Top Tips for Aspiring Engineers

Here at Plextek we are lucky to have so many expert engineers under one roof, specialising in electronics, embedded software, manufacturing and so much more. We are always looking to expand our pool of expertise and more importantly to help develop and hone an individual’s skills in their chosen field. We take pride in being supporters of STEM studies and offer an invaluable graduate scheme every summer for aspiring engineers. Whilst we have just launched our job applications for the next cohort of Summer Internships, we asked some of our senior staff and mentors for some pearls of wisdom that they have learnt along the path of their careers and top tips they would give their younger selves knowing what they know now…

Nick Hill – On exams

Read the exam question carefully.  Make sure you fully understand the problem before you start work on anything.  Question and probe the problem definition you have been given – don’t take it for granted that it is accurate.  Look for areas where the definition is not complete, so your assumption might be different from the author’s assumption.  The further you get into a project the more painful it becomes to make a change of direction.

Kevin Jones – On working effectively

Plan, Plan, Plan – Planning will pay off no matter how great the temptation to hack your latest idea.

Delivery Day – Try to complete end-of-week commitments on Thursdays. If it’s late then you still have Friday to sort it out.

Pretty Ugly – In my first proper job I spent a week creating what I believed was a beautiful user interface only to find it displayed the wrong information. Make it work before you make it pretty.

Do Nothing – Sometimes leaving a device-under-test alone will show more than continually tweaking the device. This helped me find a problem after leaving a controller running for several days.

David Kyle – On usability

The fundamental rules I follow are (1) keep it as simple as you can and no simpler, (2) if it can go wrong it will go wrong, (3) programming languages are not a fashion statement  (4) and think of the next person that has to pick up your work long after you’ve gone.  In other words, is anyone going to thank you in the years to come if they have to fix your thoroughly broken application, and all because you thought the chances of a scenario happening were too small to worry about, and certainly not worth the effort of handling in your 27 layers of abstraction written in a once trendy functional programming language that disappeared five years ago! Remember, one day you might be that next developer!

Alan Cucknell – on seeing through the problem

The best engineers I know display certain habits. One being empathy – they try to see a problem through the customer/installer/remover/user/regulator/stakeholder’s eyes (not just other engineers).  For some reason this is super unusual with most engineers who find it hard to see beyond the technology of a problem. It is also easy for technical folk to say what is or isn’t possible (or cost effective etc).  The best engineers know how to ask the next question (or suggest the next solution) by questioning, testing assumptions, checking understanding.  Even if the technical facts remain the same, much problem solving, and innovation happens by challenging and limiting assumptions and not simply by accepting the world as “yes or no”.

-- COLLECTED DATA --

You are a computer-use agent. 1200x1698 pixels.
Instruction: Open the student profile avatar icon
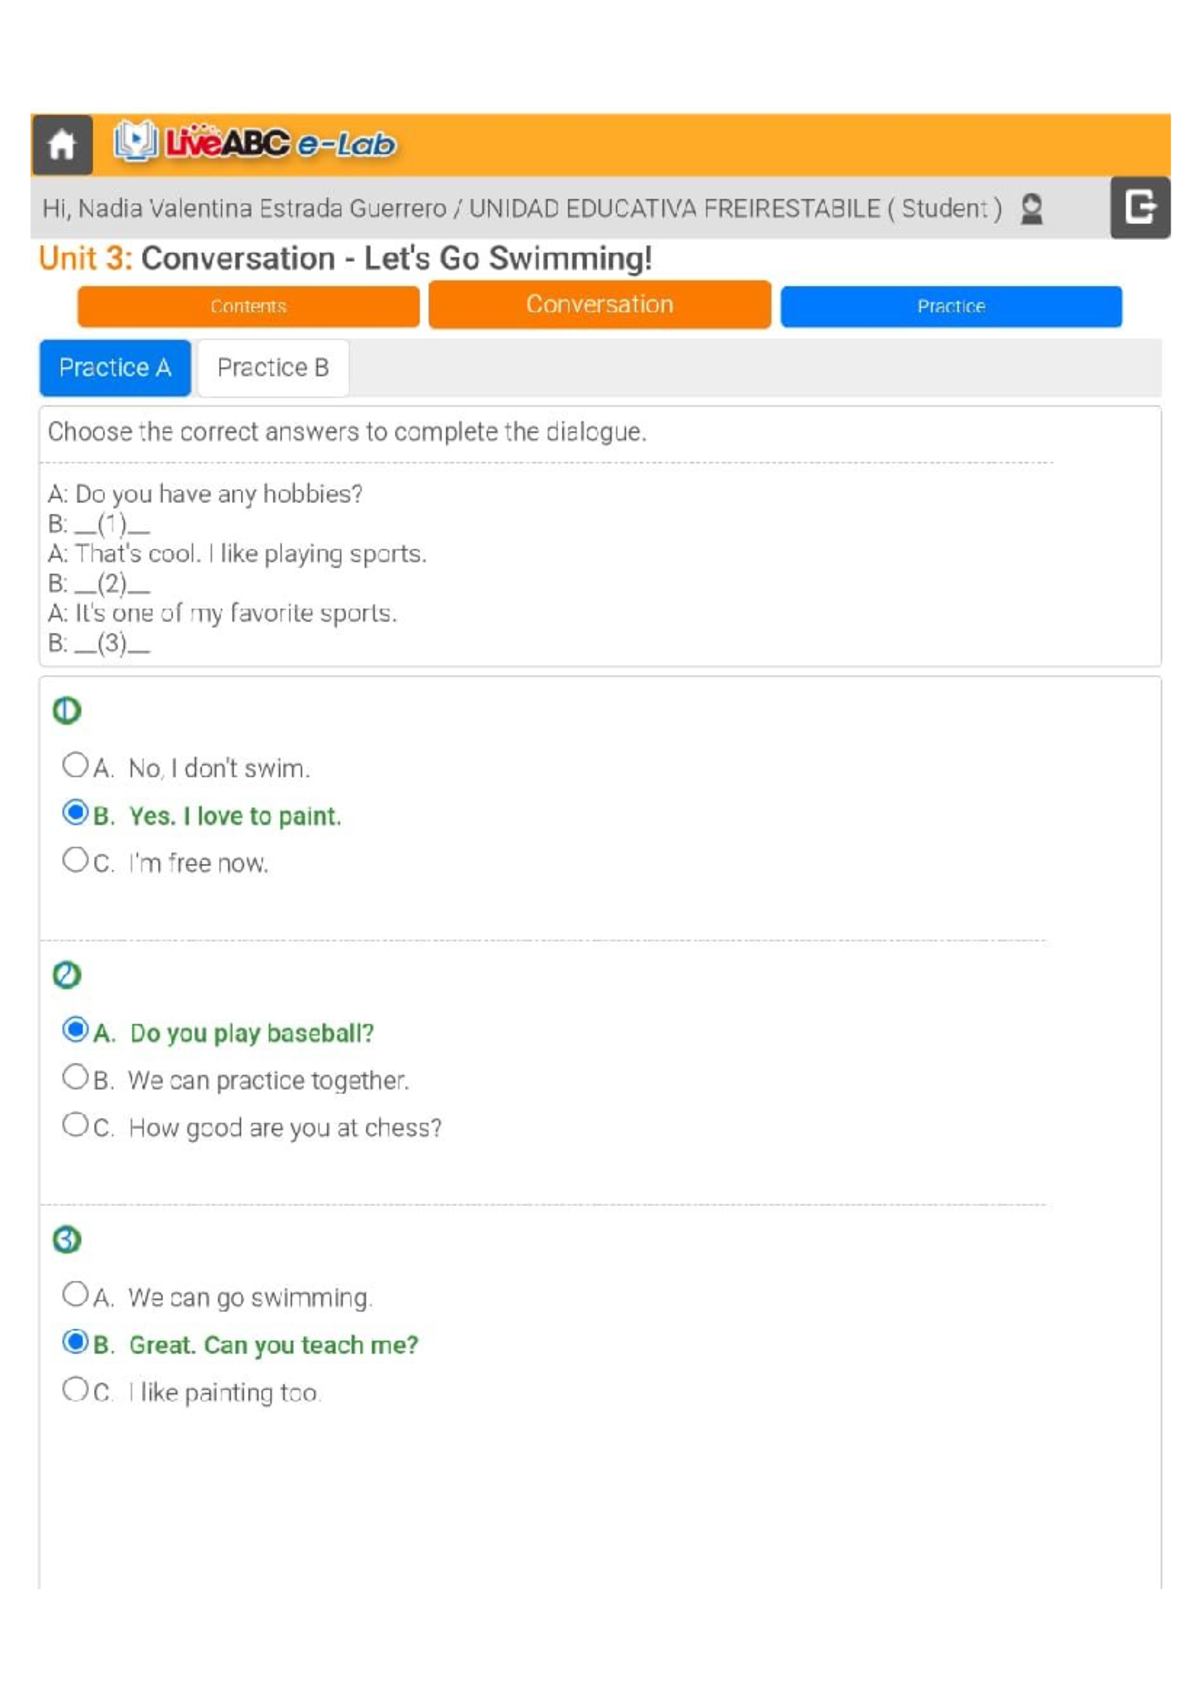pos(1032,208)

-- PARTS OF THE EXERCISE --
[1] Copy out verbatim the part of the engineering tips above that opens with the words containing "Plan, Plan, Plan" and closes with "for several days.".
[2] Translate into Spanish this sentence from the engineering tips: "Make it work before you make it pretty."

-- RESULTS FOR EACH TASK --
[1]
Plan, Plan, Plan – Planning will pay off no matter how great the temptation to hack your latest idea.

Delivery Day – Try to complete end-of-week commitments on Thursdays. If it’s late then you still have Friday to sort it out.

Pretty Ugly – In my first proper job I spent a week creating what I believed was a beautiful user interface only to find it displayed the wrong information. Make it work before you make it pretty.

Do Nothing – Sometimes leaving a device-under-test alone will show more than continually tweaking the device. This helped me find a problem after leaving a controller running for several days.

[2] Haz que funcione antes de hacerlo bonito.